Detecting Logins

  • Comments posted to this topic are about the item Detecting Logins

  • That's odd! For once, I feel proud of my shop!

    Yes, I detect every single strange login added to our instances. And we do get those! (Because we are using a hosting company with very limited understanding of what "security" means, so they regularly have someone doing stuff on clients' servers without informing the clients about it beforehand!!)

    Funny part is: I use Redgate Source Control to do this. So it is not a part of some extra work-procedure that may sometimes be skipped. Unauthorized logins added are simply flagged every time I boot up SSMS. Of course, that's not 24/7... But on the other hand: That's why we are paying bucks to a hosting company in the first place... I get to know about them immediately, every time I get to work. That's good enough frequency for me, given that we are not facing the really nasty people of the internet, but merely the really lazy people of the company + associates.

  • That's cool to hear.

    Is there some way you use to determine if they are valid?

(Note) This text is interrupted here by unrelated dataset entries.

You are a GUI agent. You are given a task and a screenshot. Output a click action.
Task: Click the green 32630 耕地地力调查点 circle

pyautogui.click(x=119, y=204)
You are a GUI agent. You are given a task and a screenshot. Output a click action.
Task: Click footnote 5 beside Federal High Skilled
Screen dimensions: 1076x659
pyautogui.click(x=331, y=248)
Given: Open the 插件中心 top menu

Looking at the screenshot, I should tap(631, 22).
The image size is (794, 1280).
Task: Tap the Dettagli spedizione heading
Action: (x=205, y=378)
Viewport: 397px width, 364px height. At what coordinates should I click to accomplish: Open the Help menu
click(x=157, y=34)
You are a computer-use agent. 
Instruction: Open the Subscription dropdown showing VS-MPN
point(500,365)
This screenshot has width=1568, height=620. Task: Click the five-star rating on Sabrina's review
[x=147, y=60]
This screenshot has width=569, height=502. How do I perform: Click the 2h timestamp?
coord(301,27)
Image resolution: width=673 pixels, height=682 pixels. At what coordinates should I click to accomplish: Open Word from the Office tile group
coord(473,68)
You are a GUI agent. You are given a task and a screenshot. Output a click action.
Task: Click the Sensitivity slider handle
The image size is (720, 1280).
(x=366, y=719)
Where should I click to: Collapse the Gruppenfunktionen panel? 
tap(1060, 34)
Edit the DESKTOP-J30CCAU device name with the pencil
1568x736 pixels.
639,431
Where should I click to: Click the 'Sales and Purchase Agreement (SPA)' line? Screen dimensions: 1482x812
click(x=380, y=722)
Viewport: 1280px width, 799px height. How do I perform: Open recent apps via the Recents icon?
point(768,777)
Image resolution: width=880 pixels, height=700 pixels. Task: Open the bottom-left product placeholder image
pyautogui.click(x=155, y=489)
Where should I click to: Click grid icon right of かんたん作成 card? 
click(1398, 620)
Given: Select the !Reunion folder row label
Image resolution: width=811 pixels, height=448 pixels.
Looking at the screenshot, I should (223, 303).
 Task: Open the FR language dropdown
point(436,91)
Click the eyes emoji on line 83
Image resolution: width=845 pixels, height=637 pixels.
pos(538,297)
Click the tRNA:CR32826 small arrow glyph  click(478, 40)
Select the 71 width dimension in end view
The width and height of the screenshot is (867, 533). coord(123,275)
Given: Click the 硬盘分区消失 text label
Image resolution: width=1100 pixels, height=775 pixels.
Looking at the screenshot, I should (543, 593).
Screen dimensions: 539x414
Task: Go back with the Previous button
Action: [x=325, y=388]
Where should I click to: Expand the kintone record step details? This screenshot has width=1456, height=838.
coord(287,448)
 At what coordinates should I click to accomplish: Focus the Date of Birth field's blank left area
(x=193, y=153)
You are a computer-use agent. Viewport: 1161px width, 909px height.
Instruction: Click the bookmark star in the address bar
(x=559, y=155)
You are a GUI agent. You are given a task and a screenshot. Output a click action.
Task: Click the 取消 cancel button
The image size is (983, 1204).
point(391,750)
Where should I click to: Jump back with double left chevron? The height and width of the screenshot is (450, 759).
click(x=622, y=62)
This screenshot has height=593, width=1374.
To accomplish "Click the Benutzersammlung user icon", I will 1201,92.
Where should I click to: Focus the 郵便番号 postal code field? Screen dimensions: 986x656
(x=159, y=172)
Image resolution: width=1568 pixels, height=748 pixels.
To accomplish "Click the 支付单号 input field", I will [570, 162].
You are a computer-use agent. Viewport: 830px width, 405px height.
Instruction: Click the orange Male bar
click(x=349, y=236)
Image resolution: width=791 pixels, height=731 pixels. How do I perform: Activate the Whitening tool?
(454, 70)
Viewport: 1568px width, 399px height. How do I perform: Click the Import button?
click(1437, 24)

  • A few years back, I wrote a PowerShell script that queries login and permissions across 100+ servers. It's scheduled daily summarizes the data into SCD2 type tables for use in a dashboard report.

    The situation where a malware would create a 'default' login account is strange. The malware would require SYSADMIN access to create the login in the first place, so what would it need with a new account? If it knows the password for 'SA', then it has everything it needs, and could also do it's thing more covertly than if it used a strange new account.

    "Do not seek to follow in the footsteps of the wise. Instead, seek what they sought." - Matsuo Basho

  • Well, mostly the good ol' tried-and-tested method of "asking around". My specialty is to "not stop asking until I get a satisfying answer".

    Usually, we trace it down to some application that someone in a senior management panel decided they would have - and when the technicians got to work, it turns out that the design of said application is wanting: it can't run without centralized anonymous logins (without supervision!) are added to all the clients' instances... Then it is merely a matter of writing up the case and hand it over to (other) managers to take action on - or not. Then add the intel to our documentation for future reference.

    Every now and then, nobody can come up with an acceptable excuse for adding it. In which case, I merely delete it again. My way of thinking is: Stupid developers and admins may be hurt. Their problem. They should know better. Innocent users of an application get hurt. My problem. Their managers should know better - but that's for managers to handle. I can't go around reverting decisions made on the top floors. But everything we have needs to be understood and properly labelled; responsibility assigned.

    So to recap: I'm not handling 100+ of databases and instances, but the approach is the same:

    1. Extract a list of "who has the credentials to perform the action"
    2. Ask them - with a deadline of 1 working day - if they did it or know anything about it
    3. Delete it, if no 'reason to keep' reveals itself
    4. Write a memo to my management, if a reason is revealed, and keep the login if I agree that it may exist.

    And of course: Suspicious activity is blocked right away! I am talking about acceptable activity which just isn't understood by anyone but the one who created the login. We can't have that - but it is more like an everyday cleaning activity than a specific security breach handling. That, of course, begs the question What is suspicious?, but that comes from context, experience and talking with peers. I train juniors to ask more questions rather than fewer.

    My approach would change, if we were 'attacked' daily, because then it wouldn't be manageable this way.

  • Thanks, that makes sense and likely what I'd do as well.